Le budget « vie courante » est déterminé selon trois modalités : le montant réel sur la base de justificatifs pour le loyer, les impôts, les frais de garde et de scolarité, la mutuelle santé ainsi que les pensions alimentaires versées, le montant réel dans la limite d'un plafond déterminé par chaque commission pour les frais de transport professionnel et selon un barème forfaitaire en fonction de la composition de la famille pour les dépenses de la vie courante que sont l'alimentation, l'habillement, le chauffage, les autres dépenses ménagères, l'assurance.

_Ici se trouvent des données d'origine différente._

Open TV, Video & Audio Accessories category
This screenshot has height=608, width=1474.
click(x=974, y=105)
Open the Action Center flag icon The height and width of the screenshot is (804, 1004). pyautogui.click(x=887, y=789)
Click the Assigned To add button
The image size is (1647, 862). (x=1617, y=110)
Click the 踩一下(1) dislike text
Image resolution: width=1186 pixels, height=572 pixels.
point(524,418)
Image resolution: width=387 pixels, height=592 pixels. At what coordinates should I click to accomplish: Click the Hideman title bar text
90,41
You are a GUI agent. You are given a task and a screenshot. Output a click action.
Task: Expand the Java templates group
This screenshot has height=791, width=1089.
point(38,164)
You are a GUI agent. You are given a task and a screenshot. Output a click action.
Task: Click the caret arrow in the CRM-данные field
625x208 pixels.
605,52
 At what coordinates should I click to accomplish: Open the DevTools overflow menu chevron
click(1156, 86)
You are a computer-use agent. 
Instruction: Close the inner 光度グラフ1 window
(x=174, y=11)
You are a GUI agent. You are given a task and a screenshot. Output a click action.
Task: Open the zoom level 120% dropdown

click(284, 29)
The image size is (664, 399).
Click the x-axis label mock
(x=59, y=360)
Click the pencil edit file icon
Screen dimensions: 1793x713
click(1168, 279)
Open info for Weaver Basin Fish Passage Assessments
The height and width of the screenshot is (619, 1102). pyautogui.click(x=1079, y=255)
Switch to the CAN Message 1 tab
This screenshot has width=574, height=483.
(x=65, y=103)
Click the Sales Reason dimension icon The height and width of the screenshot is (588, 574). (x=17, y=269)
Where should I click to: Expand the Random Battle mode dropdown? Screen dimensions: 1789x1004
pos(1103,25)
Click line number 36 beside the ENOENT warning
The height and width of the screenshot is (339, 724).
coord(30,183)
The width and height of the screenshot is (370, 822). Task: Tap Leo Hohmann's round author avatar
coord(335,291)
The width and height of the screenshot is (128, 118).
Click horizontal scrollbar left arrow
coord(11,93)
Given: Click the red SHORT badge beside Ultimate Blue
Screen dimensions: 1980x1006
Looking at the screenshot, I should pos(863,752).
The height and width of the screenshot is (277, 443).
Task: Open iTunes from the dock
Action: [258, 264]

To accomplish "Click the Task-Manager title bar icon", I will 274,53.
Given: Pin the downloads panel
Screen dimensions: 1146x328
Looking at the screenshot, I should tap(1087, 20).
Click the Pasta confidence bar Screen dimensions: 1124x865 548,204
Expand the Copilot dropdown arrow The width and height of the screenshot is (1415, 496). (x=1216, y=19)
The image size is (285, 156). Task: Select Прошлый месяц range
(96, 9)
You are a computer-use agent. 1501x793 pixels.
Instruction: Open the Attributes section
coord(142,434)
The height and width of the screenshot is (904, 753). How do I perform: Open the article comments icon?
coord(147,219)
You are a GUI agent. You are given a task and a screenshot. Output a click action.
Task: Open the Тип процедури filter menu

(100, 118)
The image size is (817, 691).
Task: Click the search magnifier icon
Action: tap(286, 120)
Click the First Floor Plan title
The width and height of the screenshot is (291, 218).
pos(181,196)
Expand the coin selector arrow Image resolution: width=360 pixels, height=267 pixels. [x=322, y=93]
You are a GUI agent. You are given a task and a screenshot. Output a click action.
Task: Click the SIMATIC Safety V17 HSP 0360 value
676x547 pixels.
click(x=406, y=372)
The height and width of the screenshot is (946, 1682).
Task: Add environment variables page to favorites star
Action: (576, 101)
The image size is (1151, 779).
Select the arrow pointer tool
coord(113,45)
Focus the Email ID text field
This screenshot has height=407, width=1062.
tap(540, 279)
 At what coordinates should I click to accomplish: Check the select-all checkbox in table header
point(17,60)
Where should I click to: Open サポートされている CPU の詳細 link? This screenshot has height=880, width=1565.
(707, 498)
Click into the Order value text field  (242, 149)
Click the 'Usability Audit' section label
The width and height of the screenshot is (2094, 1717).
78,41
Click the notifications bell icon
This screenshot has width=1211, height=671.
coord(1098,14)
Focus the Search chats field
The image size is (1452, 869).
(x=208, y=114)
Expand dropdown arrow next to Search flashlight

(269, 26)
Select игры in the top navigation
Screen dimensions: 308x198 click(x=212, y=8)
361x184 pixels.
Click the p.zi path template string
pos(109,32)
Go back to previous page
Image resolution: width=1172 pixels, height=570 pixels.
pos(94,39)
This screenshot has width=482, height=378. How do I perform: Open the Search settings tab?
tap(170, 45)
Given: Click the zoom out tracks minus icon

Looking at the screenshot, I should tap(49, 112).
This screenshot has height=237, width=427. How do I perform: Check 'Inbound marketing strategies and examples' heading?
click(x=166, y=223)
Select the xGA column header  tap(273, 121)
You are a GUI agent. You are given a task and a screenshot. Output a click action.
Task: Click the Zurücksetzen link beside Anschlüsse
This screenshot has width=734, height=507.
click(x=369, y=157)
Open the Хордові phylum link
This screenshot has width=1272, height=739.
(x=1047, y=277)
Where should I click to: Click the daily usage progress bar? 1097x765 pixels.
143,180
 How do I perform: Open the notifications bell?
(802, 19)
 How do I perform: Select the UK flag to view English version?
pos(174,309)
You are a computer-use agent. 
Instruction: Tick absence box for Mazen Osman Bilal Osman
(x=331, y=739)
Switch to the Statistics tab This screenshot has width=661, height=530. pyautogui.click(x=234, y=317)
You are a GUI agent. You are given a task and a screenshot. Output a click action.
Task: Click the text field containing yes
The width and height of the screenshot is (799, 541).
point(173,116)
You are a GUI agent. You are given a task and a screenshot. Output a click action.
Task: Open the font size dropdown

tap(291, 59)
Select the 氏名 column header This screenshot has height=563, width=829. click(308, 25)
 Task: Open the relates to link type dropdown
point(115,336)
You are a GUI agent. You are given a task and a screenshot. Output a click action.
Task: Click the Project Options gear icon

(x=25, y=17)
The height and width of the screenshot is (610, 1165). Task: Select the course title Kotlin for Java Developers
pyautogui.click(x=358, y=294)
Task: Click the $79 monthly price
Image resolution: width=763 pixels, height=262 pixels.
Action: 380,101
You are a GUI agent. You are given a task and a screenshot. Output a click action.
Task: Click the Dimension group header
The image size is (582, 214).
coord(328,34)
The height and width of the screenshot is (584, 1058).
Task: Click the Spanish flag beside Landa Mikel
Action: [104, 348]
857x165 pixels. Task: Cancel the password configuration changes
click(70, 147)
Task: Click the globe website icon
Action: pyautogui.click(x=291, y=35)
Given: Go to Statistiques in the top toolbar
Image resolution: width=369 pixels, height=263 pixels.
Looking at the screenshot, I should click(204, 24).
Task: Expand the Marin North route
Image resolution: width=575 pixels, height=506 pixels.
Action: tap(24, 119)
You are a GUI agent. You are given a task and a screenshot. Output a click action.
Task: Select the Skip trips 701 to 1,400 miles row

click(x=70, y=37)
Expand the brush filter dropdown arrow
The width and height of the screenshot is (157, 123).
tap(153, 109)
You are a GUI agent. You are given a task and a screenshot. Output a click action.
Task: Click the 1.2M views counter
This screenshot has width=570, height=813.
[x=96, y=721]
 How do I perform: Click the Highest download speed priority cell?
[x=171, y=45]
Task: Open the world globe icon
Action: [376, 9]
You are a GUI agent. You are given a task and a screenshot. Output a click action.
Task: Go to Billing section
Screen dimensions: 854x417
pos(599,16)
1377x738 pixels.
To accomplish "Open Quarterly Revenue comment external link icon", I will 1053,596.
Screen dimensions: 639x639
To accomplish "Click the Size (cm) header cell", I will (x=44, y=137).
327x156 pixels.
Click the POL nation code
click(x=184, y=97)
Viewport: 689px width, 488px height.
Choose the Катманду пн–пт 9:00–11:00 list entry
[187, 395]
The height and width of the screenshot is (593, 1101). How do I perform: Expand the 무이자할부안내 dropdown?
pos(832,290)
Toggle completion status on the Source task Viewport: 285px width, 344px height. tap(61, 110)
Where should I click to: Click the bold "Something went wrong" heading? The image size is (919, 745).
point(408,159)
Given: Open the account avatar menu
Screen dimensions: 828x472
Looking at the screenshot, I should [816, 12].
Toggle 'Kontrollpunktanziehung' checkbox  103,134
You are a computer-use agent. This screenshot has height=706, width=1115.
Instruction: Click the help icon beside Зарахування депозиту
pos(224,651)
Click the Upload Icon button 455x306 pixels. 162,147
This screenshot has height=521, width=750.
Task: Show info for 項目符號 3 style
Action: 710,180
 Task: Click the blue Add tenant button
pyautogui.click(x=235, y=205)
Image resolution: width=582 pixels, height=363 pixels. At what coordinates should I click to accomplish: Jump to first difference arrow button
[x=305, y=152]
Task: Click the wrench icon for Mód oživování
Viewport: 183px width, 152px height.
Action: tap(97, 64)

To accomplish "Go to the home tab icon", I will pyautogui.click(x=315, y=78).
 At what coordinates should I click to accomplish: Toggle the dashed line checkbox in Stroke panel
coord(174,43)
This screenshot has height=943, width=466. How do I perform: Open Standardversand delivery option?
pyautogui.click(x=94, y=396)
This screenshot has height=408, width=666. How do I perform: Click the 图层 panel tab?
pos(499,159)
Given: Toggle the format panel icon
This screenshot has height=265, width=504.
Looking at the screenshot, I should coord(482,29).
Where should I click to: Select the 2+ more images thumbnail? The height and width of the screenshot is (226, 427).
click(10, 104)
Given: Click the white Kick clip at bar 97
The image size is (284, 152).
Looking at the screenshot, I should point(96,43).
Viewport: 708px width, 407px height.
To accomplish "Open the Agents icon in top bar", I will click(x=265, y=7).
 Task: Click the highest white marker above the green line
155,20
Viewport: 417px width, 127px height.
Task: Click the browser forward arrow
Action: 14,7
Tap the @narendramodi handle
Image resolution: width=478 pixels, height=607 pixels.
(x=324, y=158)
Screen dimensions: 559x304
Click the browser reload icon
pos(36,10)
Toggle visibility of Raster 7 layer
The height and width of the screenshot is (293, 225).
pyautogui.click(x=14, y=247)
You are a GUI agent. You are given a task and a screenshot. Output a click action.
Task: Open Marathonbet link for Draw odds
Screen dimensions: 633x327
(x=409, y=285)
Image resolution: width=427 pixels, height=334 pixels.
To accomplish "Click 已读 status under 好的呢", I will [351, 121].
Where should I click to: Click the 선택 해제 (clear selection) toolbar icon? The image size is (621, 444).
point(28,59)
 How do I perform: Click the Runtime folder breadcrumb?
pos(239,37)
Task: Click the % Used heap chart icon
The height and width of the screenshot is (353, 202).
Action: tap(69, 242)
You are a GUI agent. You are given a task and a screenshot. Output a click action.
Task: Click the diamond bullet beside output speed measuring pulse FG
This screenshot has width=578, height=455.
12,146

Les revenus de M. et Mme [I] sont dorénavant de 1 397 euros de pension de retraite pour M. [I] et de 1 012 euros d’indemnités de chômage pour Mme [I] soit des revenus de 2 409 euros.
Leurs charges sont de 717,86 euros de loyer + 844 euros de forfait charges courantes pour deux personnes + 161 euros de forfait charges d’habitation pour deux personnes + 124,74 euros defrais de mutuelle pour M. [I] amenant les charges à la somme de 1 847,60 euros.
Ils proposent de verser une somme de 400 euros qui leur apparaît conforme à leurs capacités.
Ainsi, il appert que le plan élaboré par la commission de surendettement doit être modifié. M. et Mme [I] verseront une mensualité de 400 euros durant 53 mois avec un effacement des dettes restantes à l’issue.
Les versements de M. et Mme [I] s’effectueront le 10 de chaque mois, pour la première fois le 10 juin 2024 et pendant 53 mensualités de 400 euros à taux maximum de 0% avec un effacement des dettes restantes à l'issue telles que précisées dans le tableau annexé. Ils ont déjà bénéficié de 31 mois de mesures.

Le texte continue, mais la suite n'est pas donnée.